I was trying to find the difference between 2^99 and 1.8^99. I thought, I'll let an AI do it.

First try, Claude.

According to Claude,
2^99 = 6.338 × 10^29
1.8^99 = 1.6 x 10^84

You'll notice that not only is 1.8^99 larger than 2^99, it is massively larger. It is 55 orders of magnitude larger.

So I asked why it thinks 1.8^99 is larger than 2^99. Claude explains it to me like I'm seven, explaining that it is correct, but didn't explain it well, then does some nonsensical math with logarithms.

ergophobe

Maxed out at four attachments.

So in the end, Claude asked me to teach it math, but I was out of credits on the free plan because I did NOT get my lifetime subscription to 1min.ai yet

So I switched to ChatGPT which also gave me an answer that is WAY off

According to ChatGPT, it was 6.33 x 10^17

That would be convenient since 2^99 = 6.34 x 10^25 and I don't care about the third significant digit, so it should make the math easy.

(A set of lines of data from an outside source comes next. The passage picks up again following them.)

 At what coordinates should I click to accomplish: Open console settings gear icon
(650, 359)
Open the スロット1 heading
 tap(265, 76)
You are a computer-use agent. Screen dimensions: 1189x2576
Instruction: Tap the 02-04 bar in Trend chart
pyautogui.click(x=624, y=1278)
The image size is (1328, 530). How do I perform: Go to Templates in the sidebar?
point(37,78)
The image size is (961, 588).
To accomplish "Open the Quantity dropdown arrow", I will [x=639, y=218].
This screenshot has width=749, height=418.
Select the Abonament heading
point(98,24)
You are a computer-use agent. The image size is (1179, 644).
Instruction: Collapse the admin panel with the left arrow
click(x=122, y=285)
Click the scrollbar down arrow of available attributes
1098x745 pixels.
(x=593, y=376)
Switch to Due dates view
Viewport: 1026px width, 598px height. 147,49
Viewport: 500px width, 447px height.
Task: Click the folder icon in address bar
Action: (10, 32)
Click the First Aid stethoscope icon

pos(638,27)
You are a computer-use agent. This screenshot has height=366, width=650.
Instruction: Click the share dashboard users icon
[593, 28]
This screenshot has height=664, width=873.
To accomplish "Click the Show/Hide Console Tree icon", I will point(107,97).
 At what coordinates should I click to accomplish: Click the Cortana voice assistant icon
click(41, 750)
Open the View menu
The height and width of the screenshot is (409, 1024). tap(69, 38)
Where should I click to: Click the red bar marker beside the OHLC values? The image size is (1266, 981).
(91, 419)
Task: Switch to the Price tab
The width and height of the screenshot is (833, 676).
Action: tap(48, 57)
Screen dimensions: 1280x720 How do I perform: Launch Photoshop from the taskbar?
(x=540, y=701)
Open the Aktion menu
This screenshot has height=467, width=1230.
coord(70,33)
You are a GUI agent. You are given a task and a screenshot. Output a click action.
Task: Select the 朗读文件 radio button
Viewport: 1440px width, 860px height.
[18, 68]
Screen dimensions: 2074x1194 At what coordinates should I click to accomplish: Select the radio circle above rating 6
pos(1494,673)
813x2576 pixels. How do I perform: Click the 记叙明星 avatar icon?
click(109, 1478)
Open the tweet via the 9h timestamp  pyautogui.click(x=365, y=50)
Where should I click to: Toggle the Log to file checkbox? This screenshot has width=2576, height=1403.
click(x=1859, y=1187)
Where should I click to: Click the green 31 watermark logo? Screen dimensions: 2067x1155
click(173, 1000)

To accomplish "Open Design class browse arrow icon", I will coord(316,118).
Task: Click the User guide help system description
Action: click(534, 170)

Except that the Windows calculator, the iPhone calculator and the Google search box and the Bing search box all tell me the right answer is 1.87 x 10^25

But for fun, I asked ChatGPT to notate 6.338 x 10^29 in terms of 10^17 rather than 10^29, the idea being that the numbers would then be directly comparable. ChatGPT helpfully told me that to express 6.338 x 10^29 in terms of 10^17, you would write it a 6.338 x 10^12 x 10^17. Not exactly what I was hoping for.

In any case, the bigger point is that both LLMs sem to do okay with integer math with large numbers, but floating point math is way way way off.